§ Direction
Rewrite all of the records below, changing every "Screen dimensions" to "Display size" and leaving everything else as it is.
>> Start
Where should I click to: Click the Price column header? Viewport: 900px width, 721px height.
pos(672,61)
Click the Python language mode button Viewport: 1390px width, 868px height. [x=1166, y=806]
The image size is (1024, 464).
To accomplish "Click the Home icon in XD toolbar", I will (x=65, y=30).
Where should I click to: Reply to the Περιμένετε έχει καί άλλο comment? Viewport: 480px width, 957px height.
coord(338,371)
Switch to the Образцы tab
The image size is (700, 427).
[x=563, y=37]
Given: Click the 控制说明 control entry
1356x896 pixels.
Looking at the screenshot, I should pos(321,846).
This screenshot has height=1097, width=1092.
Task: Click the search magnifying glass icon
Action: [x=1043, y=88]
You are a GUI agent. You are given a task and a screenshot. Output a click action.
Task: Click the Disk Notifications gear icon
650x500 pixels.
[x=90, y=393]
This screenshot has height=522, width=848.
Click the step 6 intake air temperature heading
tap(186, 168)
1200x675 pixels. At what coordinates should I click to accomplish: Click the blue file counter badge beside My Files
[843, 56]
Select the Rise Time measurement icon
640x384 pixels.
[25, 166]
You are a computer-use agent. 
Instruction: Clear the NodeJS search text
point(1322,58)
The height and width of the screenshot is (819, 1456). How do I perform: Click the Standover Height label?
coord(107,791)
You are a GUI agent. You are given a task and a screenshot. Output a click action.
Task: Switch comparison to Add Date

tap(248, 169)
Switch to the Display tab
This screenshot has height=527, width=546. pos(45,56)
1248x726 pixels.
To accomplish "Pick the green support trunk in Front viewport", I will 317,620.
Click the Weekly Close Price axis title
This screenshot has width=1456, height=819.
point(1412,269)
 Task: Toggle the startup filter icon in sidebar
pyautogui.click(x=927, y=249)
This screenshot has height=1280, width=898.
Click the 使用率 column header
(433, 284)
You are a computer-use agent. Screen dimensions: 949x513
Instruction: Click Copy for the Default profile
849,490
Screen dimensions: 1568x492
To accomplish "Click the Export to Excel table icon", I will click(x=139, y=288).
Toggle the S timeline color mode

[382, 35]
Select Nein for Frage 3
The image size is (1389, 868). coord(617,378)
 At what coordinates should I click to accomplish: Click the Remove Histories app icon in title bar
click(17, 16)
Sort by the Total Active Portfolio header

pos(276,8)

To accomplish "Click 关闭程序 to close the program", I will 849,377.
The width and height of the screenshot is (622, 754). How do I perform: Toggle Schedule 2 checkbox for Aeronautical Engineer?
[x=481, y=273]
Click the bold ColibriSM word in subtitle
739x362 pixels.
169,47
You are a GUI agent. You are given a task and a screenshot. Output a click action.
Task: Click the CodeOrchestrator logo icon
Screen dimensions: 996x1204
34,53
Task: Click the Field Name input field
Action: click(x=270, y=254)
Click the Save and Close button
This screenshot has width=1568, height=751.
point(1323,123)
>> End
§ The completed task
Where should I click to: Click the Price column header? Viewport: 900px width, 721px height.
pos(672,61)
Click the Python language mode button Viewport: 1390px width, 868px height. [x=1166, y=806]
The image size is (1024, 464).
To accomplish "Click the Home icon in XD toolbar", I will (x=65, y=30).
Where should I click to: Reply to the Περιμένετε έχει καί άλλο comment? Viewport: 480px width, 957px height.
coord(338,371)
Switch to the Образцы tab
The image size is (700, 427).
[x=563, y=37]
Given: Click the 控制说明 control entry
1356x896 pixels.
Looking at the screenshot, I should pos(321,846).
This screenshot has height=1097, width=1092.
Task: Click the search magnifying glass icon
Action: [x=1043, y=88]
You are a GUI agent. You are given a task and a screenshot. Output a click action.
Task: Click the Disk Notifications gear icon
650x500 pixels.
[x=90, y=393]
This screenshot has height=522, width=848.
Click the step 6 intake air temperature heading
tap(186, 168)
1200x675 pixels. At what coordinates should I click to accomplish: Click the blue file counter badge beside My Files
[843, 56]
Select the Rise Time measurement icon
640x384 pixels.
[25, 166]
You are a computer-use agent. 
Instruction: Clear the NodeJS search text
point(1322,58)
The height and width of the screenshot is (819, 1456). How do I perform: Click the Standover Height label?
coord(107,791)
You are a GUI agent. You are given a task and a screenshot. Output a click action.
Task: Switch comparison to Add Date

tap(248, 169)
Switch to the Display tab
This screenshot has height=527, width=546. pos(45,56)
1248x726 pixels.
To accomplish "Pick the green support trunk in Front viewport", I will 317,620.
Click the Weekly Close Price axis title
This screenshot has width=1456, height=819.
point(1412,269)
 Task: Toggle the startup filter icon in sidebar
pyautogui.click(x=927, y=249)
This screenshot has height=1280, width=898.
Click the 使用率 column header
(433, 284)
You are a computer-use agent. Display size: 949x513
Instruction: Click Copy for the Default profile
849,490
Display size: 1568x492
To accomplish "Click the Export to Excel table icon", I will click(x=139, y=288).
Toggle the S timeline color mode

[382, 35]
Select Nein for Frage 3
The image size is (1389, 868). coord(617,378)
 At what coordinates should I click to accomplish: Click the Remove Histories app icon in title bar
click(17, 16)
Sort by the Total Active Portfolio header

pos(276,8)

To accomplish "Click 关闭程序 to close the program", I will 849,377.
The width and height of the screenshot is (622, 754). How do I perform: Toggle Schedule 2 checkbox for Aeronautical Engineer?
[x=481, y=273]
Click the bold ColibriSM word in subtitle
739x362 pixels.
169,47
You are a GUI agent. You are given a task and a screenshot. Output a click action.
Task: Click the CodeOrchestrator logo icon
Display size: 996x1204
34,53
Task: Click the Field Name input field
Action: click(x=270, y=254)
Click the Save and Close button
This screenshot has width=1568, height=751.
point(1323,123)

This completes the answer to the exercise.